A disc drive includes a base and a disc rotatably attached to the base. The disc drive also includes an actuator assembly rotatably attached to said base and a device for moving the actuator assembly. The disc drive also includes at least one sensor for sensing disturbances to the disc drive. The disc drive has a system microprocessor in electrical communication with the sensor. In the event a read error is detected, a plurality of sets of corrective procedures are stored in the random access memory of the microprocessor. The system microprocessor executes the sets of corrective procedures in an order in response to the sensed disturbances input to the system microprocessor. The sensor can be a log of data gathered over time, a query to at least one of the plurality of components of the disc drive, a temperature sensor within the disc drive, or a vibration sensor within the disc drive. The sensor of the disc drive may also include a table of data stored within the random access memory of the disc drive.
The disc drive employs a method of recovering data from a magnetic storage device. The magnetic storage device includes a plurality of components including a disc for storing data. The disc has at least one track in which includes a plurality of sectors for storing data. The storage device also has a transducer for reading and writing data to the surface of the disc. The method for recovering data includes sensing various disturbances to the disc drive, and detecting a read error in the data of at least one sector of said plurality of sectors. A read error recovery procedure is implemented based on sensing a disturbance to the disc drive. The read error recovery procedure which is implemented is associated with the sensed disturbance.
Implementing the corrective procedures or a read error recovery procedure includes selecting a grouping of corrective actions from a plurality of groups of corrective actions associated with a particular sensor. Each group of corrective actions is associated with a particular sensed disturbance.
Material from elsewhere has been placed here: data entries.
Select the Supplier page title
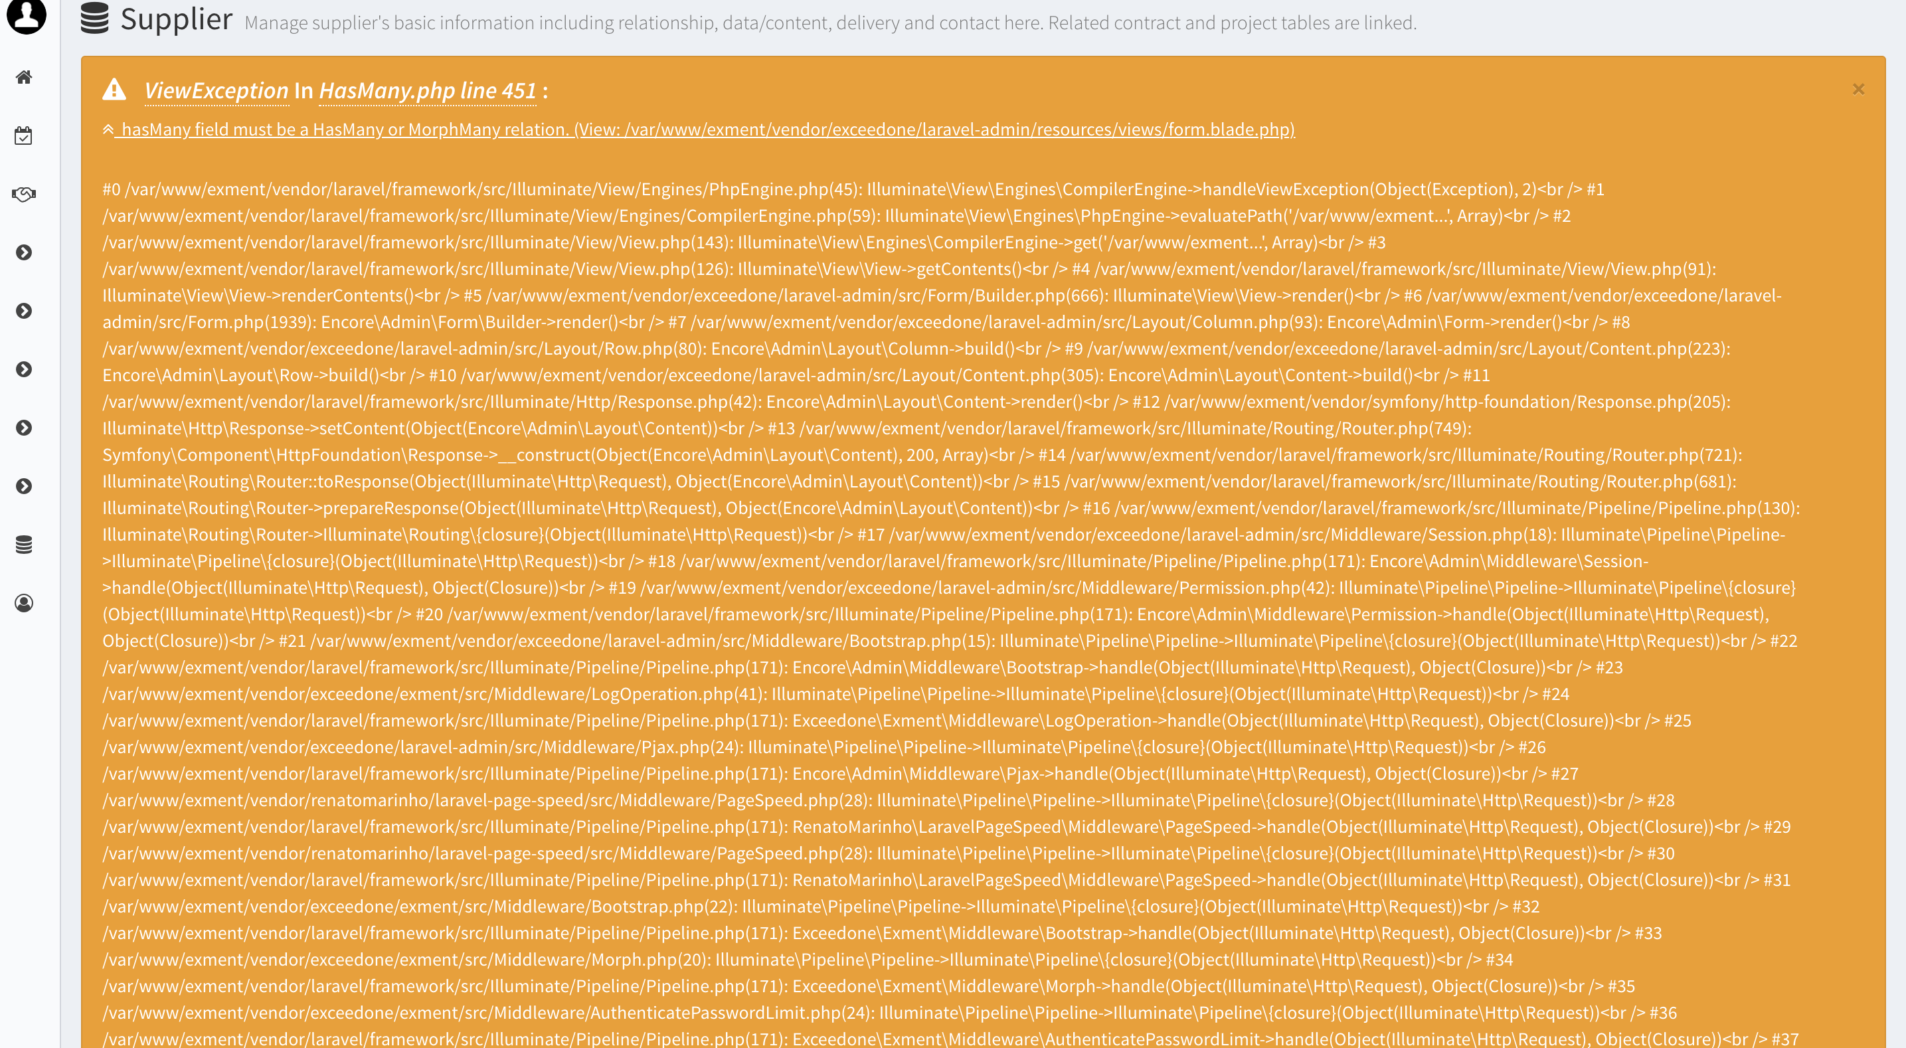click(x=176, y=19)
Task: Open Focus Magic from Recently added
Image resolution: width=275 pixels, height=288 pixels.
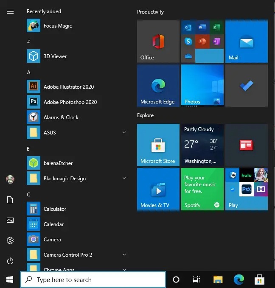Action: coord(57,26)
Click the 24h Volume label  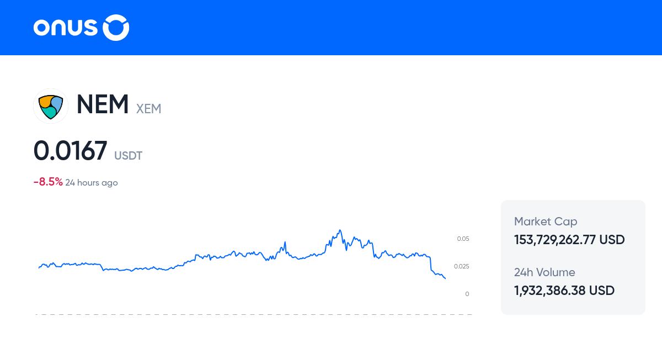544,272
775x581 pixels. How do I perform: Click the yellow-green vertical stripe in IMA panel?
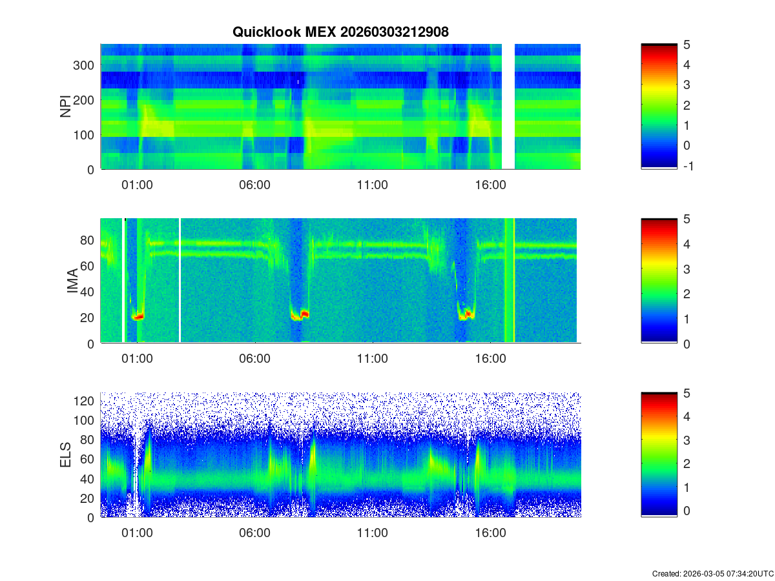tap(509, 281)
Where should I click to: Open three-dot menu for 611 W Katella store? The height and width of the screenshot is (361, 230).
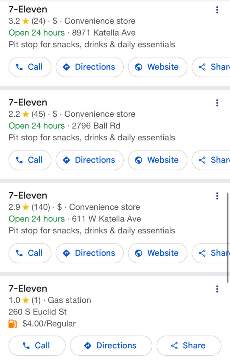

Advantageously, the present invention provides a method and apparatus for optimizing the read/write channel error recovery process in a disc drive. The data recovery procedure eliminates individual data recovery procedures that have a low probability of resulting in correction. In addition, the corrective procedure reduces the time required to recover from read errors. Another advantage includes an error recovery procedure which adapts to the various conditions causing the read and write errors.